-- EXERCISE REQUIREMENTS --
Repeat only the lines below from the one that contains "Instruction: Switch to line chart view icon" through the final line, exactly. Omit pictures.

Entries taken from a collection
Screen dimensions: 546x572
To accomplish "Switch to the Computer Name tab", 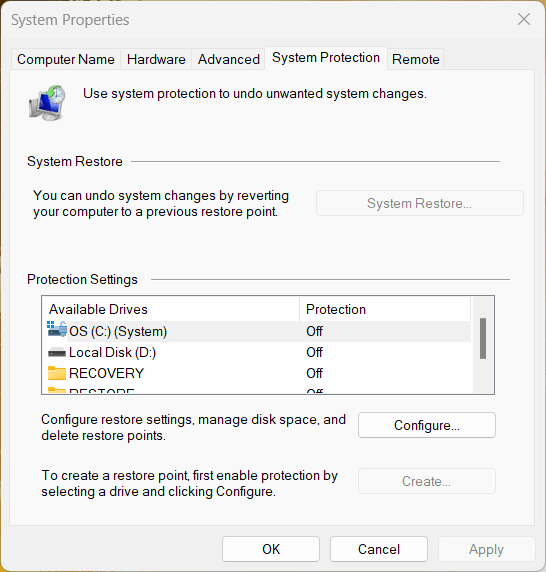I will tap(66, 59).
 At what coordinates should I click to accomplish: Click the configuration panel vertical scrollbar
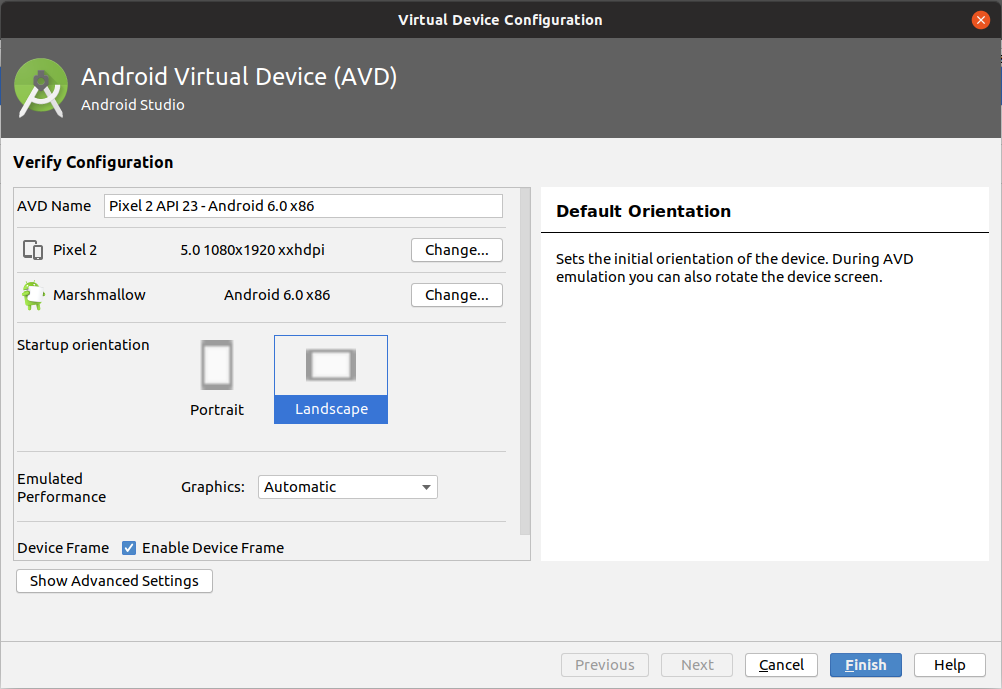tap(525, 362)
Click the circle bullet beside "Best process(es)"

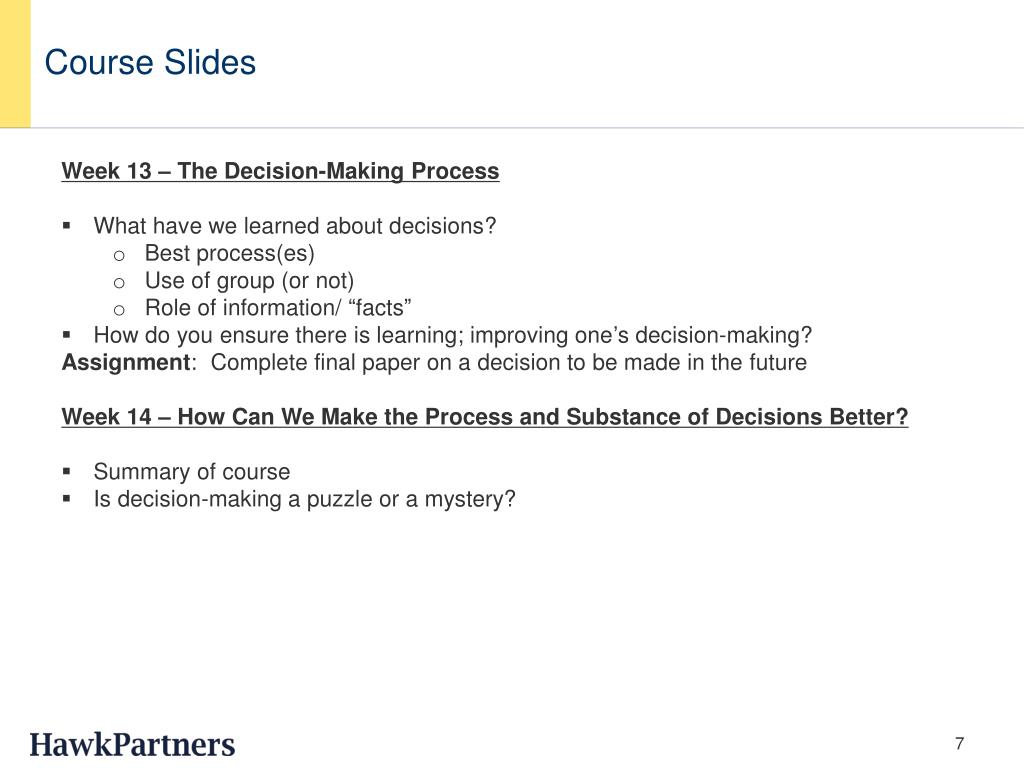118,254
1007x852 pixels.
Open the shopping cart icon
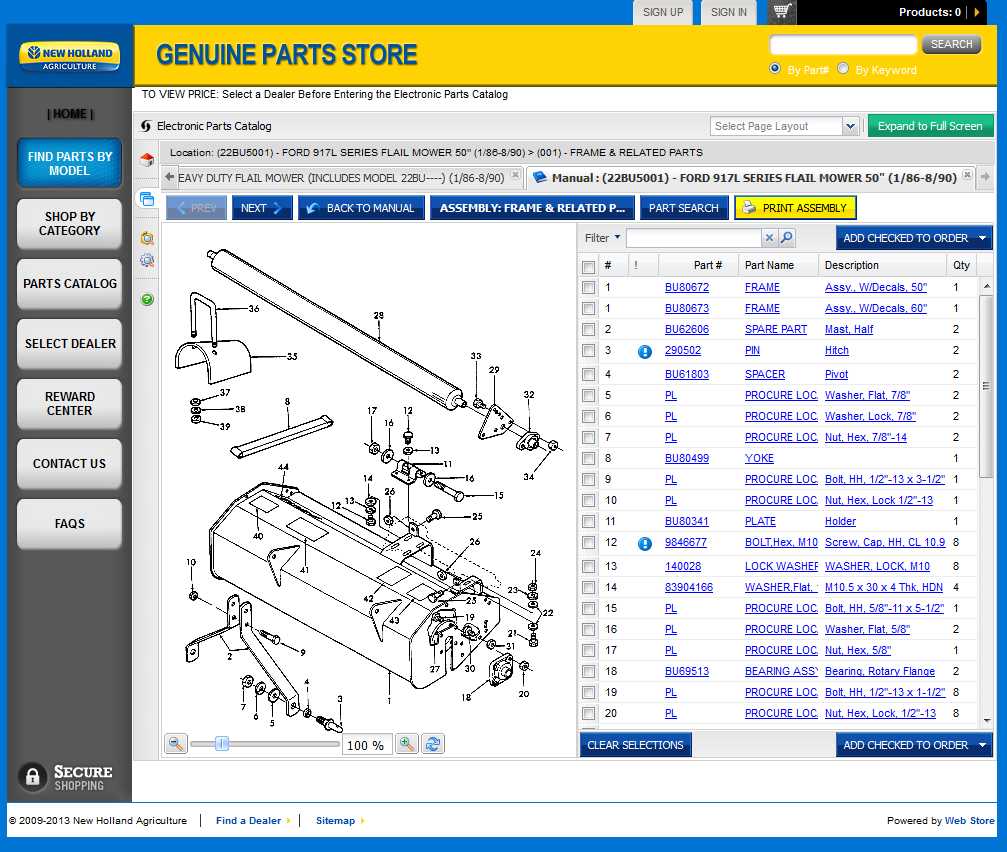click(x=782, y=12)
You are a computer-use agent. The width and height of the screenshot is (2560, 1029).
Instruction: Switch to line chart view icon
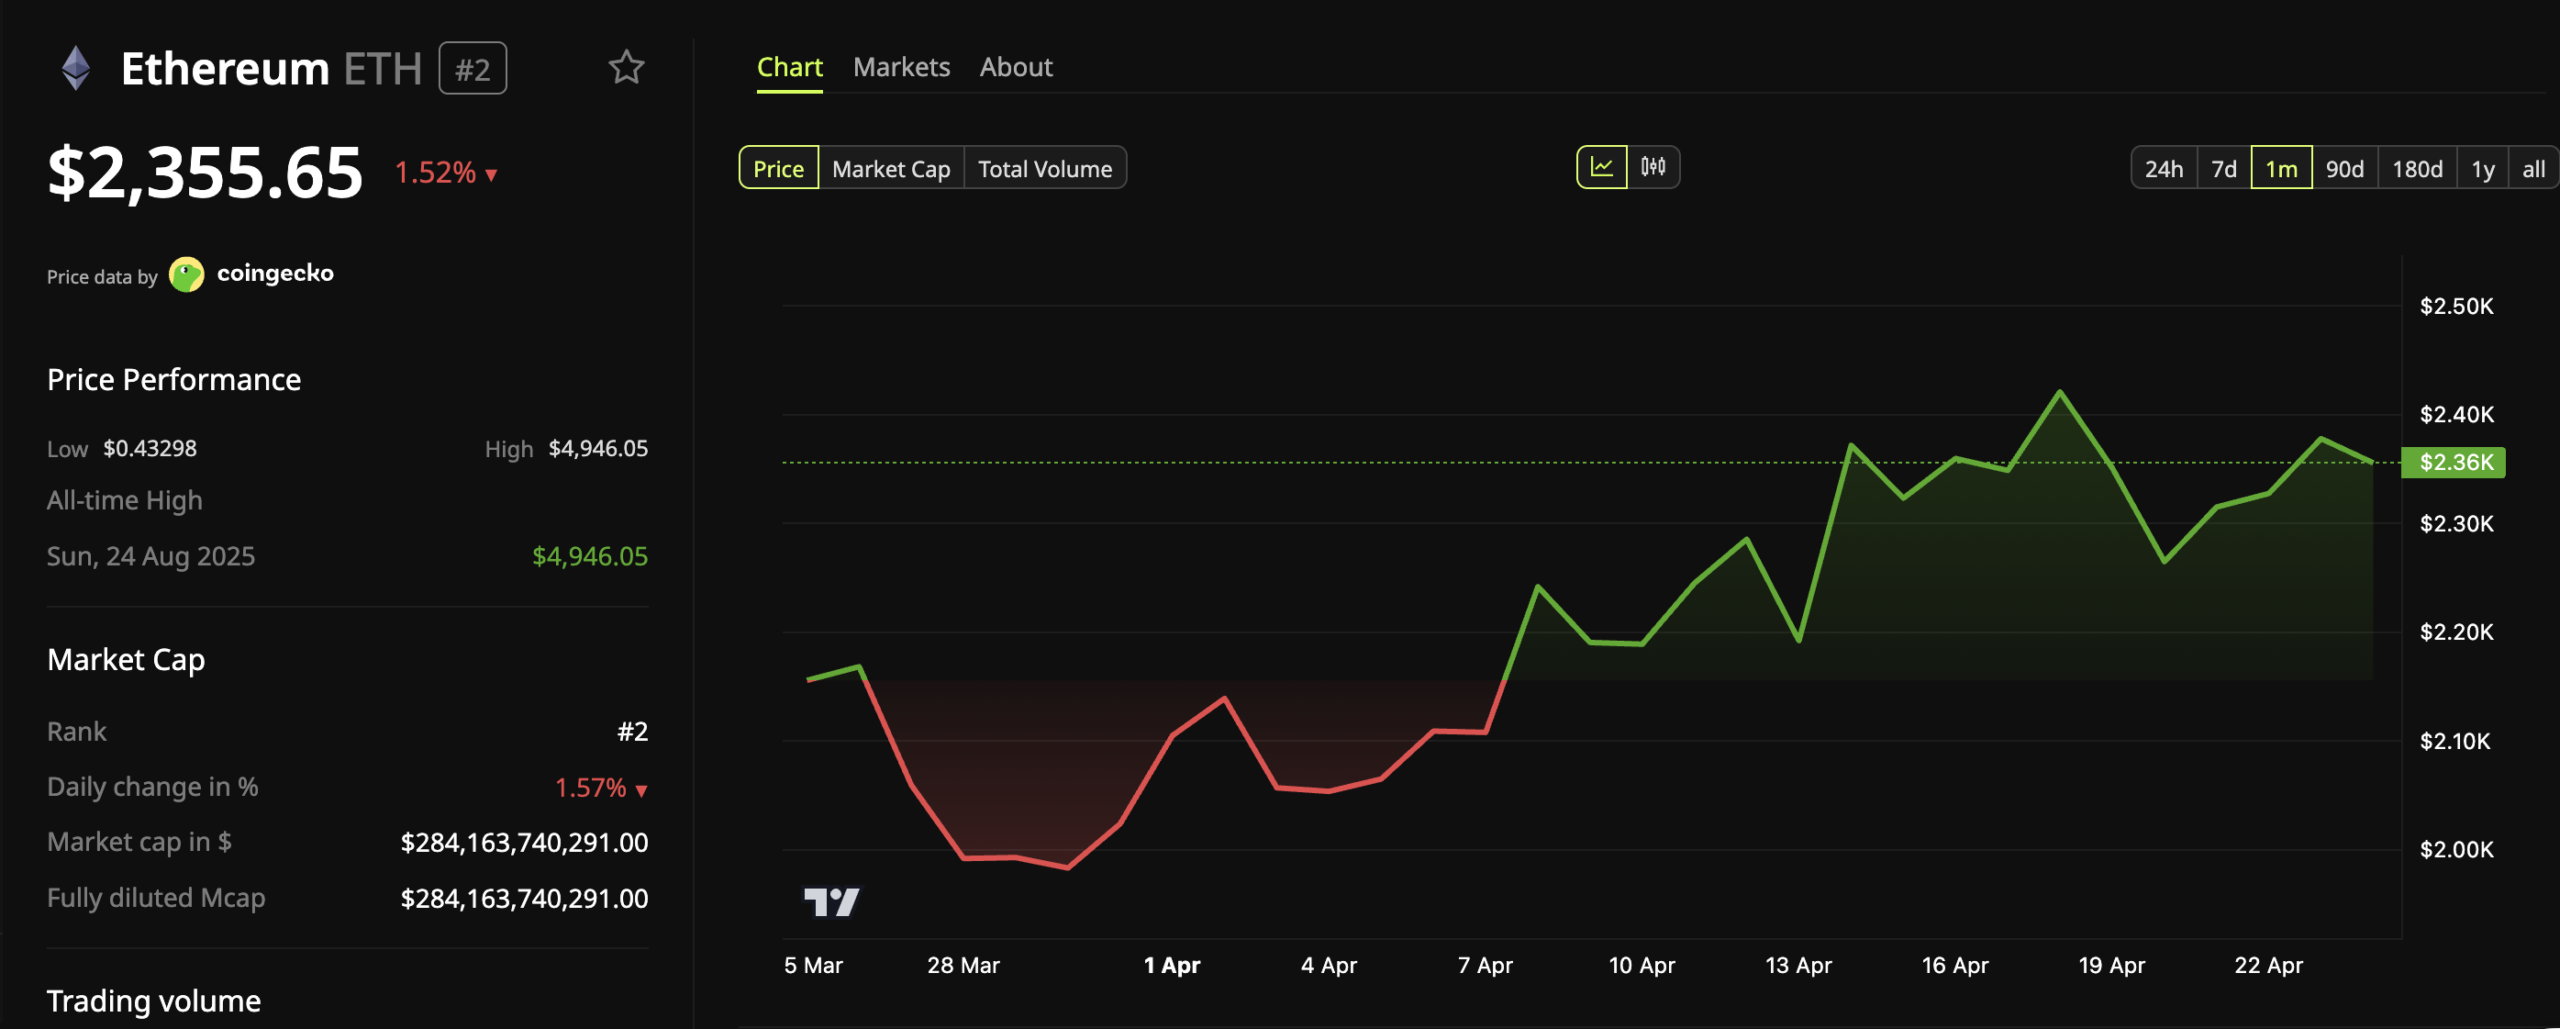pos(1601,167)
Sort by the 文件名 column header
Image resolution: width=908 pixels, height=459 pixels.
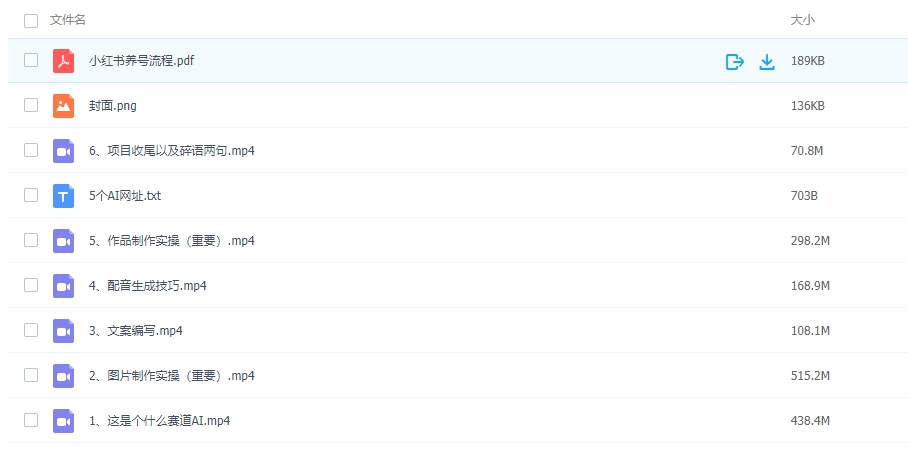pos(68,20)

-- EXERCISE OUTPUT --
Instruction: Switch to line chart view icon
pos(1601,167)
Sort by the 文件名 column header
Image resolution: width=908 pixels, height=459 pixels.
pos(68,20)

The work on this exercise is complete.